I have been in the distinctive business of making proteins, looking at proteins, or finding proteins that have special properties. I mostly try to make them myself, and over the years I’ve had lots of success—and many failures. It’s part of research. We all know, from DNA we get transcribed RNA, which is translated into a strand of amino acids, which by forces of physics fold into a functional protein—sometimes with some help from chaperones. However, it does not always work. Even in a living organism with high adaptability, success isn’t guaranteed. Aggregation is a waste of energy for the organism, and now it needs time and energy to recycle the materials.
In industry, about 40 percent of all pharmaceutical proteins are made with recombinant protein production in bacterial strains, while the remainder is mostly by use of mammalian cells. In the lab, we use E. coli the most, simply because many tools are available—from cloning vectors to E. coli strains from DNA plasmid production, to cloning kits, simple transformation procedures, and plasmids designed for high yields of recombinant protein production. Many different media and fermentation procedures are designed by scientists and manufactures to increase yields of correctly folded protein. It all seems so simple, but it’s not.
Even a condensed, incomplete list of tools illustrates that we need to make many choices to find the right parameters. For now, I will skip most tools and focus only on protein yield. In the lab, we need just a little bit of protein, but as a bioprocess engineer, I always need to consider the choice of the expression system on the available means of the laboratory or production facility, modification needs of the protein produced, and compatibility of the gene control system with the bioprocess for production later on.

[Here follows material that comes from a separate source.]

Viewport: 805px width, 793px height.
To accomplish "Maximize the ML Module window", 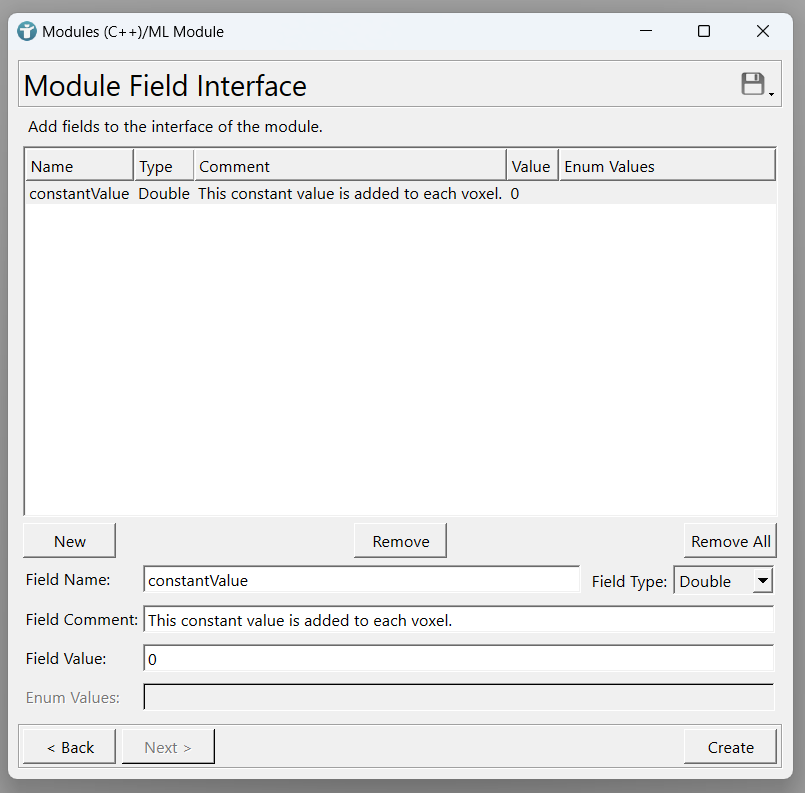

In terms of protein yield, either as yield per cell or total yield, it is important to remember that the product formation must be determined experimentally, and may either be growth associated or non-growth associated. The specific product rate formation, qp (kg kg h-1), is given by qp = qs Yp/s, where qs (kg kg-1 h-1) is the specific substrate rate and Yp/s (kg kg-1) is the yield coefficient. The specific product rate formation can also be expressed in terms of growth association or non-growth association by means of the Luedeking-Piret model: qp = αµ + β. Here, µ is the specific growth rate, β = 0 gives a complete growth association, and α = 0 gives a complete non-growth association. Protein product formation is mainly growth associated, at least in wild type cells. Low growth rate, for example in E. coli, may hinder product formation due to the maintenance cost of the cell, while fast product formations may hinder correct folding of proteins. These problems are related to protein production in living cells, but less so in cell-free expression systems.
Important parameters to consider are again plenty. Are we using a simple shake flask or do we have access to a fermenter? In either case, we still have to choose if we grow the cells in a batch phase or use a fed-batch culture, i.e. if we grow the cells following sigmoidal growth curve or a linear growth curve with a fixed number for µ. Batch phase in shake flasks is very common because it is cheap, however it has its own unique problems. For example, using LB medium would be a poor choice for long expressions. Cell densities are often low (OD600 < 6) due to acidification of the medium, while the pH in Terrific Broth (TB) can go up above a pH of 8.5, indicating high ammonia production due to utilization of amino acids as carbon source. The growth rate of E. coli is dramatically reduced under a pH of 5, and thus will not produce recombinant protein—it will start recycling it for its own maintenance. The utilization of amino acids as a carbon source will also lower the amount of recombinant protein.
The design of the shake flask (i.e. baffled or round), the size of the opening, and the choice of the cover are equally important, since E. coli can only grow and make recombinant protein if the oxygen transfer rate is as high as possible. Switching from an aluminium cover to very porous paper can increase the final biomass manyfold.
In conclusion, aside from the choice of DNA vector, E. coli expression strain, growth temperature, inducing agent and amount, and co-expression of chaperones, parameters to control the growth rate are equally important. Growth media, a good oxygen transfer, and a good buffering system have proven in my work to be important elements to obtain high yields of correctly folded protein.
(c) Marco Casteleijn. 2017
“Preparing recombinant protein: Tips to improve growth rate and yield” was published originally on the 23rd of May, 2017, in the ‘The Q’ . Republished with permission.